Built as a church between 1825 and 1832 under the control of the British Army’s Royal Engineers Colonel Pilkington and the church was dedicated to St Bernard. The building was a result of the lobbying of the British Government to sell a derelict building to finance the project. This was carried out by the Governor of Gibraltar John Pitt who had taken over as Governor in 1820. He was the son of the British Prime Minister William Pitt the Younger (1759-1806).
During the process of construction, work was put on hold in 1828 due to the building being used as an emergency hospital during the Yellow Fever epidemic of that year.
Consecrated in 1838 it was raised to cathedral status in 1842 and became the centre of the diocese for Anglian worship in Gibraltar and Europe. Today it also provides a venue for concerts and local events.
The design of the building is in the Moorish style with its distinctive horseshoe arches which stems from the Moors control of Gibraltar.

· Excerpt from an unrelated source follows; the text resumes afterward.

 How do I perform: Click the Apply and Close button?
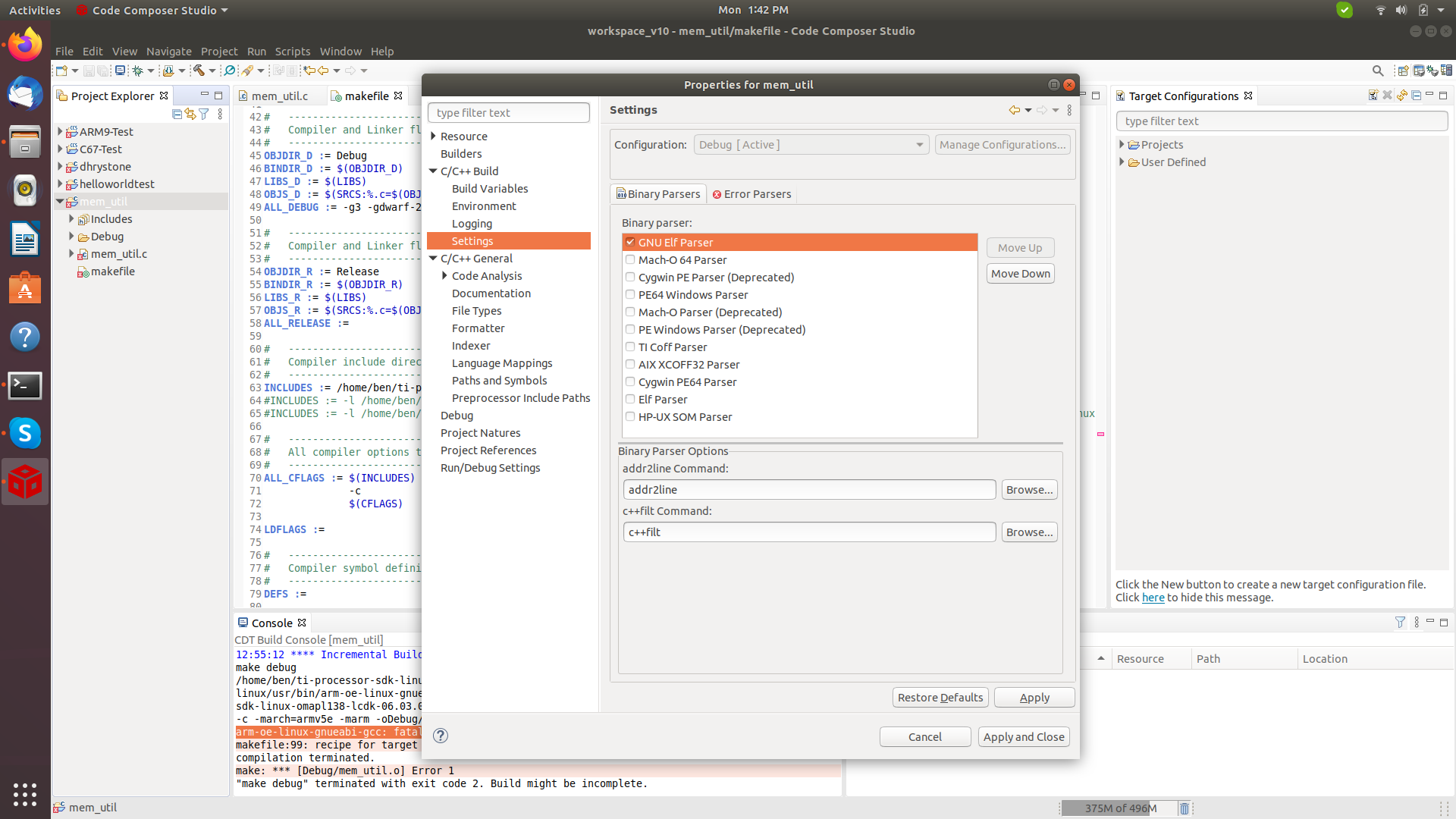[x=1024, y=737]
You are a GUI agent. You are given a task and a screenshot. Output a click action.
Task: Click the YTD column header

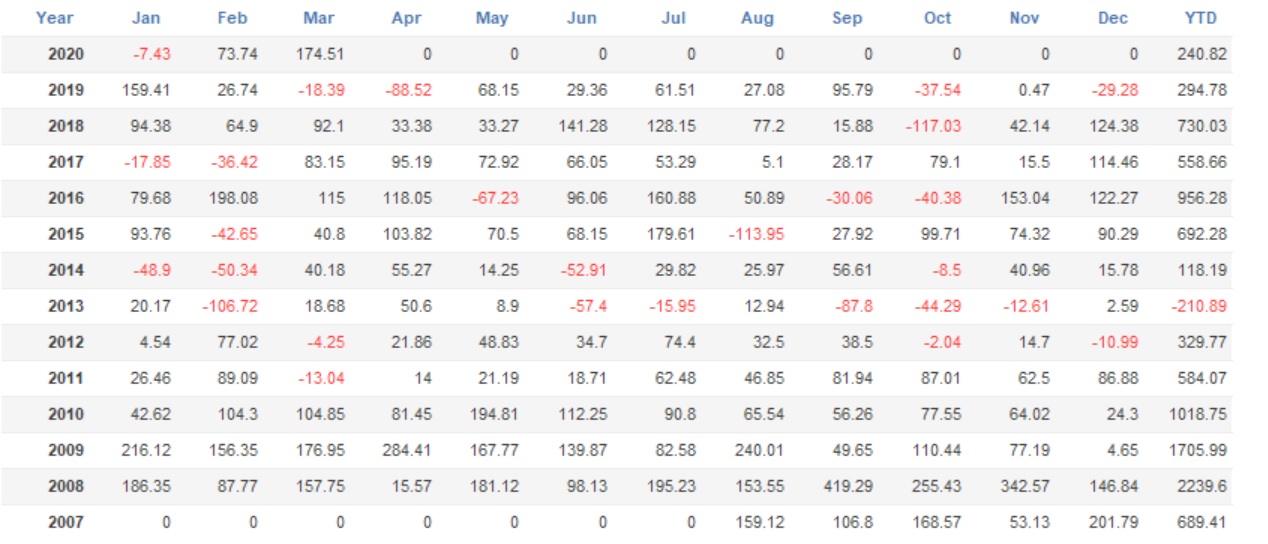point(1200,18)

Their control began in 711 AD and, apart from a period between 1309 -1333 when it was under Spanish control, it remained with the Moors until 1704.
The interior is fairly simple with a central nave ceiling supported by horseshoe arches supported by columns.
The pews are a relatively new addition as following the closure of the Naval dockyard at Chatham, England in 1984, the pews from the church of St George were given to the Cathedral.
Looking back towards the entrance projecting out over the door way is the music gallery. The organ used today is the second organ and was built in 1880. Originally located in the Lady Chapel it was moved to its current position in 1952 when the specially constructed music gallery was completed.
At the left-hand side towards the front of the nave is a pennant. This is the Naval Church Pennant which from the 17th century has been hoisted by naval ships during a church service. This stems from an agreement between the Netherlands and Great Britain during the Anglo-Dutch Wars to cease hostilities so that church services could be held on their ships. The pennant incorporates the English Cross of St George and the Dutch Tricolour and is still used by both counties today.
The cathedral had a couple of narrow escapes during World War II when two bombs fell in the vicinity, both of which failed to explode and causing no damage. Following the war money was raised to construct new vestries and the creation of a second chapel dedicated to St George in the south aisle, this was dedicated to the memory of all who lost their lives in the Mediterranean area during the war.
At the front of the church, behind the baptismal font a small stone with a cross from Coventry Cathedral was placed in the wall of the cathedral as an act of reconciliation.
On 27 April 1951 the explosion of Royal Fleet Auxiliary Bedenham caused substantial damage to the cathedral, resulting in the destruction of the stained glass and significant damage to the roof. The pieces of glass were collected and used to reconstruct a new window above the high altar. The other windows were replaced with plain glass. The repairs took eight months to complete before the cathedral could be used again.